EXERCISE DETAILS:
From the records below, transcribe only the lines running from the one with "This screenshot has width=1302, height=691." through the one with "Image resolution: width=600". Keep both of those end lines.

THE INPUT:
────────────────────────────────────────

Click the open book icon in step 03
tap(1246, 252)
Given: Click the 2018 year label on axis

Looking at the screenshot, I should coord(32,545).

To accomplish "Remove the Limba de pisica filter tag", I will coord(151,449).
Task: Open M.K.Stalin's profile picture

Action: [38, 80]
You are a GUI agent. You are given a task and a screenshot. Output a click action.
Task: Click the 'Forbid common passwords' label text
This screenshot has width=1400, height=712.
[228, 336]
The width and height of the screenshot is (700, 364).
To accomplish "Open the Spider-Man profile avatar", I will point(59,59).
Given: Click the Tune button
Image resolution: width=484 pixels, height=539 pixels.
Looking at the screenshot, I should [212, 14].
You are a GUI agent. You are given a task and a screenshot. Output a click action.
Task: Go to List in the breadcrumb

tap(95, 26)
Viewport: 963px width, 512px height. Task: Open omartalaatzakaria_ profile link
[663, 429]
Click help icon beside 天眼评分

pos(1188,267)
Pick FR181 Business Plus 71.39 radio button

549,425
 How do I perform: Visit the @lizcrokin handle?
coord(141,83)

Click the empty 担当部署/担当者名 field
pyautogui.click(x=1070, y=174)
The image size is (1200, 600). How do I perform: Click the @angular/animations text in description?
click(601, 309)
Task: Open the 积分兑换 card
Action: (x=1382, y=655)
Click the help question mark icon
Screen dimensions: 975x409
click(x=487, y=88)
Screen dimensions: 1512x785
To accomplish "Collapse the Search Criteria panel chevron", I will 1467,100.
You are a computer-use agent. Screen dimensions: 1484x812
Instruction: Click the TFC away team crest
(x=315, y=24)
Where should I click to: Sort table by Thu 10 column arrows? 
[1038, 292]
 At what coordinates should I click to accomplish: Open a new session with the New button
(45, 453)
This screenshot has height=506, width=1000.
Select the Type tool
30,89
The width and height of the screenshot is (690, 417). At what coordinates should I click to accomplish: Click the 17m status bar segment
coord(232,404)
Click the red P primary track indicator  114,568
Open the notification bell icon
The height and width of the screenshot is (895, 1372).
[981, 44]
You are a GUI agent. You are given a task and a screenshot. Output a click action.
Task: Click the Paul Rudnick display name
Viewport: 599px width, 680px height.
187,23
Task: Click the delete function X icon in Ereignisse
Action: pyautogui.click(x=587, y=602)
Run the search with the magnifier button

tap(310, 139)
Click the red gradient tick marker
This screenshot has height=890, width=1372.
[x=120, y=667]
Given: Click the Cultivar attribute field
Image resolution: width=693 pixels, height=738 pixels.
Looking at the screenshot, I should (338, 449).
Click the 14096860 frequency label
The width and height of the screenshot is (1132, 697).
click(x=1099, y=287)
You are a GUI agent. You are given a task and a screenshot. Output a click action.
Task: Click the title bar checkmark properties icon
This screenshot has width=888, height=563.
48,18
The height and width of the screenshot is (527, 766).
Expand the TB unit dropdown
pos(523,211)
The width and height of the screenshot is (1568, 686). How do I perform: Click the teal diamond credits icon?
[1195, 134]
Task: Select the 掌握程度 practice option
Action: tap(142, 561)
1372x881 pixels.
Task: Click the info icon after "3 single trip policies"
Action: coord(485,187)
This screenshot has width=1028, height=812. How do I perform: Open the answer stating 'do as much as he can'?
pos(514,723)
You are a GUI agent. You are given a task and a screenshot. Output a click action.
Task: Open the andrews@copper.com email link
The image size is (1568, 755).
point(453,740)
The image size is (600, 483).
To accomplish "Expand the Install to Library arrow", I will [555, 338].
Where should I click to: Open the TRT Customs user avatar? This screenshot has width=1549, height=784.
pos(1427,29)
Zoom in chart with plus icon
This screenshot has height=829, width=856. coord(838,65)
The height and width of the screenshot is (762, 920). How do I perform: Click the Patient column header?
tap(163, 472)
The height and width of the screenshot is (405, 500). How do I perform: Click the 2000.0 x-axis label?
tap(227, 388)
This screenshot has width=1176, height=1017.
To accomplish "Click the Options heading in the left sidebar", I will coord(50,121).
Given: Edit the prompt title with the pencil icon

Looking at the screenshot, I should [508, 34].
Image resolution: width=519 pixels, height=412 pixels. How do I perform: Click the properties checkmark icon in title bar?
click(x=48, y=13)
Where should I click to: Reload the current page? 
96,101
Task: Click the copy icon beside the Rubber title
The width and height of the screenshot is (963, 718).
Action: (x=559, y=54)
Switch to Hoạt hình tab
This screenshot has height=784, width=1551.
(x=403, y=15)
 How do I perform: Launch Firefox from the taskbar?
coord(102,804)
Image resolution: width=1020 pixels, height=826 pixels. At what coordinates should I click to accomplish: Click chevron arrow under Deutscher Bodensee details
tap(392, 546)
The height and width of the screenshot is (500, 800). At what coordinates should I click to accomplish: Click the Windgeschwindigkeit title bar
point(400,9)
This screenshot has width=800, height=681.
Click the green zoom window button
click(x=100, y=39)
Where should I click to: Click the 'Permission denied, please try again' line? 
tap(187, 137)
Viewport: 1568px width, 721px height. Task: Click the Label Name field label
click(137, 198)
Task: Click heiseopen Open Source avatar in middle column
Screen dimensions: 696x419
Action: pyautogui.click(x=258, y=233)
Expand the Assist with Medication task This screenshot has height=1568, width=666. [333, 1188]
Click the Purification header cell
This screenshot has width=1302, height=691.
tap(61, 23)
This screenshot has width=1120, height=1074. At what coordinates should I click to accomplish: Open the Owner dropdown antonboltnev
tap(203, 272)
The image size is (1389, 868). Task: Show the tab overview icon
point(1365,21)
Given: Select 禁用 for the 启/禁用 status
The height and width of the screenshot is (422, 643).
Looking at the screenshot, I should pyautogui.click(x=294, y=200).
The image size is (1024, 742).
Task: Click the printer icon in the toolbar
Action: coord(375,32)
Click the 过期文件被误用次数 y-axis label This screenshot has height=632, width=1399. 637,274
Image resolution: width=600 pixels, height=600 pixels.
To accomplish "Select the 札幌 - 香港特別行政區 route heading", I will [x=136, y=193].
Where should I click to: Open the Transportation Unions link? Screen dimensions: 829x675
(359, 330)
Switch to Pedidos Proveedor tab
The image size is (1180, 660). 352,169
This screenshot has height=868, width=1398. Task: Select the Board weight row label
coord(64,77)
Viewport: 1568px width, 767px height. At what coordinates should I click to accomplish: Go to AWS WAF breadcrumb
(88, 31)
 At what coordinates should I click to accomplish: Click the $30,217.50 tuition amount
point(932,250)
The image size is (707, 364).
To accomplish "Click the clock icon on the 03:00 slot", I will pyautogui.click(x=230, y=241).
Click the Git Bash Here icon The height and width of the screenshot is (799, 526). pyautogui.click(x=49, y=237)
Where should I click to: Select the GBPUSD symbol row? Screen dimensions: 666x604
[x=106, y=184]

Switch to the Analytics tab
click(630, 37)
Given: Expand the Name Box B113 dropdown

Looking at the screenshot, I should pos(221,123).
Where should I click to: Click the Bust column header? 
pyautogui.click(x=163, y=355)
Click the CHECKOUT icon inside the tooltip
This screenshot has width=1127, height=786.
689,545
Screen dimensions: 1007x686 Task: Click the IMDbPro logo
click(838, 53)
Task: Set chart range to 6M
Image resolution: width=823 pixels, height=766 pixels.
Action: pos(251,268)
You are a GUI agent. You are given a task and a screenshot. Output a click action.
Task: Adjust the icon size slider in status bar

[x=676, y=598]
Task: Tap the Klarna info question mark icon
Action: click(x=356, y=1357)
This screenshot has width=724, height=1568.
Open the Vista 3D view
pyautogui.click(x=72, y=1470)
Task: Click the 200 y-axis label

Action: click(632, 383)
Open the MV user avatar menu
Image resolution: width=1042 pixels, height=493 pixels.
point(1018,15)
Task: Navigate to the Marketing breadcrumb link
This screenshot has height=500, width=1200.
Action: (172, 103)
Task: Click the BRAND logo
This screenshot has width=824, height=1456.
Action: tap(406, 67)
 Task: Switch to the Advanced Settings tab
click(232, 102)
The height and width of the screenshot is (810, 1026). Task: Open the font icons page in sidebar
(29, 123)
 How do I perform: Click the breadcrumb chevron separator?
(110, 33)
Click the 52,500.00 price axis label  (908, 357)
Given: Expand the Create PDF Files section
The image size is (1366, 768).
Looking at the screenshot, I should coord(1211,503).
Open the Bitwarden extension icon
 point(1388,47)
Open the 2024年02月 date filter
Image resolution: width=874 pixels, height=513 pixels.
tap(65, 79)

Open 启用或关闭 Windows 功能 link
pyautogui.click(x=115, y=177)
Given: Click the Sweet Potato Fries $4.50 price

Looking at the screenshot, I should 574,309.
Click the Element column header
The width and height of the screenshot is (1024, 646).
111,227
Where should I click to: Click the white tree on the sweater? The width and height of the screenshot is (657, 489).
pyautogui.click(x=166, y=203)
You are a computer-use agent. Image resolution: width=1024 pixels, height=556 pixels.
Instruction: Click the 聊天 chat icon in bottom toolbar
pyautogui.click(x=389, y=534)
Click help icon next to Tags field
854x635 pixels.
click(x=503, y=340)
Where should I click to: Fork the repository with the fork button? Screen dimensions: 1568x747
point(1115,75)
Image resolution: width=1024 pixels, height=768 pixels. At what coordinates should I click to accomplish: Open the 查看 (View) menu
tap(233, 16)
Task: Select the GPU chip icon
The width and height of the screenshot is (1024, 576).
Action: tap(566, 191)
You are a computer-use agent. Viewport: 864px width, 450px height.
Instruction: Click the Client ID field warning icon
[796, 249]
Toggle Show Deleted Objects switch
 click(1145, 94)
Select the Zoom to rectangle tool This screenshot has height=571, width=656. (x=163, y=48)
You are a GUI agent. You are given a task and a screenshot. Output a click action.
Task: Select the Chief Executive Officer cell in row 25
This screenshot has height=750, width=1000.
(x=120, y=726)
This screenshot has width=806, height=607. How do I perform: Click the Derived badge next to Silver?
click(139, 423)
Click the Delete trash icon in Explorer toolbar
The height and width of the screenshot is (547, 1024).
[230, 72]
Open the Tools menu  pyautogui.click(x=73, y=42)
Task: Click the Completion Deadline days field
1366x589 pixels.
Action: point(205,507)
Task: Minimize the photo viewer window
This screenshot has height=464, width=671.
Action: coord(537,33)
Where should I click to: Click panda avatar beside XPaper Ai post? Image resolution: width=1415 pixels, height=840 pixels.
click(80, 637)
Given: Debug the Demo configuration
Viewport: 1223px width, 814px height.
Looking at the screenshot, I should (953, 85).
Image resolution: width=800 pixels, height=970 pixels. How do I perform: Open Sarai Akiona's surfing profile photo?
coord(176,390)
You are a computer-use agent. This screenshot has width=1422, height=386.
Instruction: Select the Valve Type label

────────────────────────────────────────

RESULT FOR THIS TASK:
This screenshot has width=1302, height=691.
tap(61, 23)
This screenshot has width=1120, height=1074. At what coordinates should I click to accomplish: Open the Owner dropdown antonboltnev
tap(203, 272)
The image size is (1389, 868). Task: Show the tab overview icon
point(1365,21)
Given: Select 禁用 for the 启/禁用 status
The height and width of the screenshot is (422, 643).
Looking at the screenshot, I should pyautogui.click(x=294, y=200).
The image size is (1024, 742).
Task: Click the printer icon in the toolbar
Action: coord(375,32)
Click the 过期文件被误用次数 y-axis label This screenshot has height=632, width=1399. 637,274
Image resolution: width=600 pixels, height=600 pixels.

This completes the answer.